The debtor was, understandably, somewhat less than receptive to restructuring the deal at the 11th hour.  It insisted that the buyer proceed with the transaction as originally agreed and as approved by the court.  In response, the buyer effectively walked away.  The parties then made competing demands on the escrow company regarding the buyer’s $200,000 deposit, and filed cross-motions with Bankruptcy Judge Mark Wallace to enforce them.

In a brief, 11-page decision, Judge Wallace found that the buyer’s renunciation of the deal 4 days before closing was a material breach of the buyer’s obligation to use “commercially reasonable and diligent efforts” to obtain assumption consent:

The Purchase Agreement required [the buyer] to keep working in good faith for an assumption until the close of business on May 10, 2013, not to throw up its hands and to propose – at the eleventh hour – a wholesale restructuring of the purchase transaction in a manner completely foreign to the Purchase Agreement.  On [the date of the proposal] there were still four days left to reach agreement with the Bank, but [the buyer] chose (five months into the deal) to abandon the assumption.  It was not commercially reasonable nor was it diligent for [the buyer] to cease negotiations with the Bank relating to the assumption of the loan under these circumstances.
Judge Wallace found that due to this breach the debtor was entitled to retain the $200,000 deposit.  He found further that the buyer, by offering to purchase the property in a restructured transaction, had failed to effectively terminate the deal.  Instead, the buyer had indicated that it was “eager to keep the Purchase Agreement in force (on terms other than those agreed to).”  Since the deal had not terminated, the buyer remained under a duty to continue to use reasonable efforts to obtain the bank’s consent.  Its failure to do so caused the loss of its deposit.

Bill of sale sedan 1927

Bill of sale sedan 1927 (Photo credit: dlofink)

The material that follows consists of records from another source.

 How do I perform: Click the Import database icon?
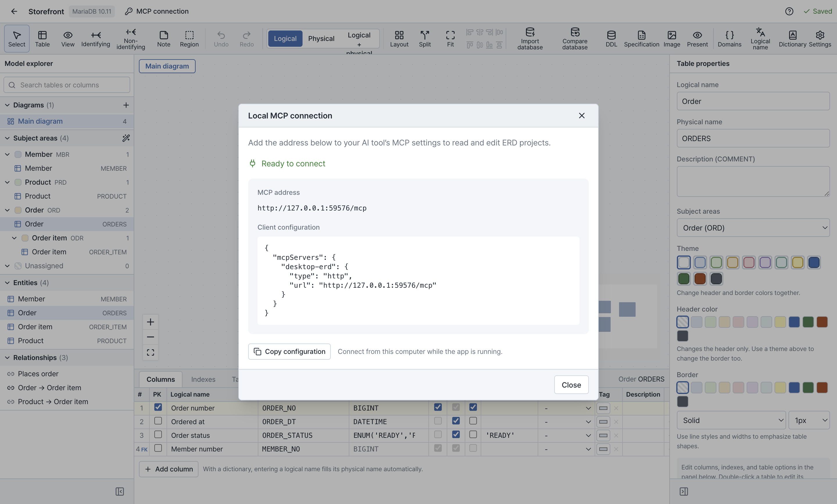tap(530, 32)
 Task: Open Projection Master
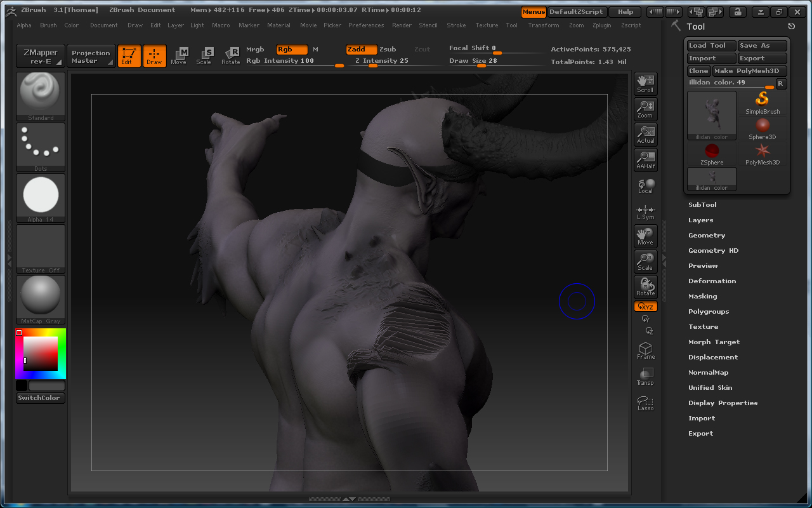pos(91,56)
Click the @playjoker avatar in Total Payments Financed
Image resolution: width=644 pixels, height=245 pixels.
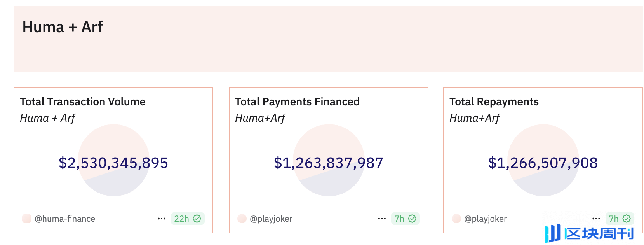tap(242, 219)
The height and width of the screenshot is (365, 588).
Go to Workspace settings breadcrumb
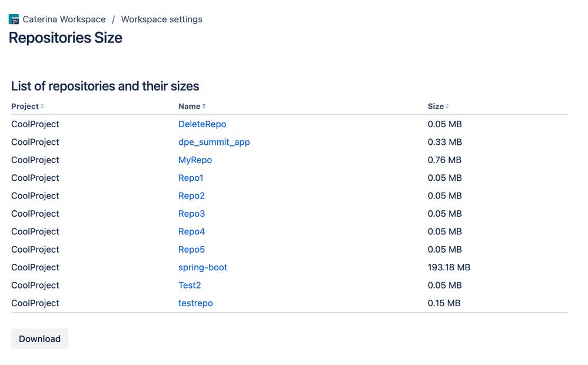(x=161, y=19)
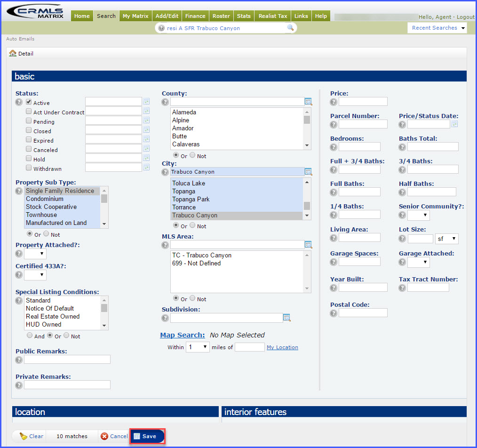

The 1617 Westcliff decision (the unpublished slip copy is available here) serves as a reminder to buyer’s counsel of the unique nature of distressed asset purchases.  The Bankruptcy Court which originally approved the purchase remains available and prepared to resolve any issues which may arise prior to closing, often at a fraction of what it would cost to get a Superior Court involved in connection with an unraveled private sale.  And conditions and contingencies to the sale must be carefully drafted and observed.  This applies even to common asset-purchase “boilerplate” such as “commercial reasonableness” and “diligence.”